Ask yourself: Do you teach for the Journey or the Outcome?
So much teaching in other subject areas is concerned with heading towards a target or learning outcome. When teaching art, AccessArt would encourage teachers NOT to teach towards a target or outcome, but instead to facilitate the journey and to concentrate instead on the creative exploration itself.
This post shares thoughts about why we might favour facilitating the journey, practical ways to do so, and how investing in a meaningful journey will ultimately help create great outcomes as matter of course.
Teaching Towards a Fixed Outcome
We see lots of primary school teachers who run art sessions with a very clear outcome in mind. This might happen because:
A teacher repeats a previous session because they are confident it will produce an “effective” visual outcome.
A teacher stays within their comfort zone of personal experience. They decide to control the outcome as they lack the confidence to let the children go off track.
A teacher is pressured to produce a display and they feel they can control that if they work backwards from a visual outcome.
What Does Art Look Like When it is Created as a Result of Teaching Towards an Outcome?
It can carry the aesthetic favoured by the teacher.
It can result in a class of artwork which looks similar.
It can often be based upon creating pastiches.
It can feel safe or predictable.
It can feel like the pupils don’t own the artwork.
Teaching towards a predefined or pre-visualised “end result” is often understandable. Whether it’s a display in a school, work for an assessment, images for a resource, or drawings produced in a workshop, we all want to see (and show we have produced), great work. We want everyone to look their best – everyone to be seen as being capable of doing their best, and more often than not we make this judgement based upon the end result. And yet work created in this manner is often not the most exciting, and sometimes a “great” outcome can hide a less than exciting journey, where few risks are taken, and little genuine understanding or experience has been built.
Conversely, we have to recognise that sometimes, a session that has enabled the children to learn lots, might result in work that is, quite literally, hard work to reflect upon. If a workshop session produces what looks like scribbles, which are in fact part of a journey, how does the onlooker value those scribbles? (see more about playing safe and taking risks).

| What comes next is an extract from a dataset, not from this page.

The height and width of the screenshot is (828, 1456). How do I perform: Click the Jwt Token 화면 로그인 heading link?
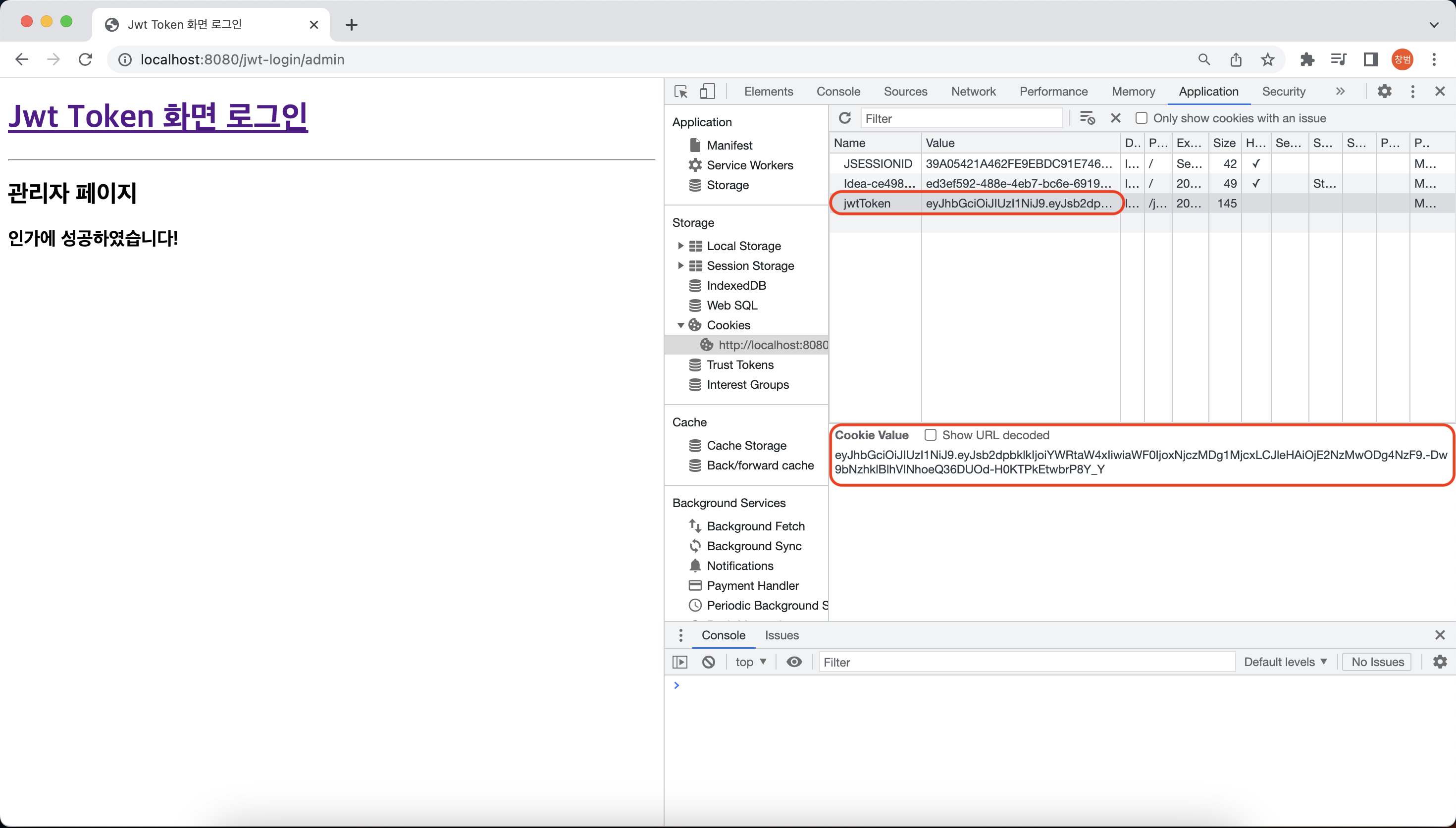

Perhaps we have to acknowledge that sometimes, only those who took the journey will be able to truly appreciate the experience.
What Does Teaching for the Journey Look Like?
Maybe we may feel more able to let go of creating a “safe” visual end result if we take a moment to think about what a great journey can give us:
If we create the time and space for the journey to be rich and varied, there is a greater chance the journey will feel owned by the pupil.
If the journey is owned by the pupil, it will be meaningful and relevant.
That great journeys can, over time, lead to outstanding, inspirational outcomes.
Here are some suggestions as to how you can begin to teach for the journey, not the outcome. They are in no particular order, and will not all resonate with everyone!
Purposely avoid having a clear outcome in mind. Try to feel comfortable with NOT knowing where you are heading in terms of finished pieces.
Avoid projects which create pastiches of great artists work. Those great artists had their journey, but a child exploring the things which interested that artist will not naturally come up with the same outcome if they are allowed their own journey (unless you force them).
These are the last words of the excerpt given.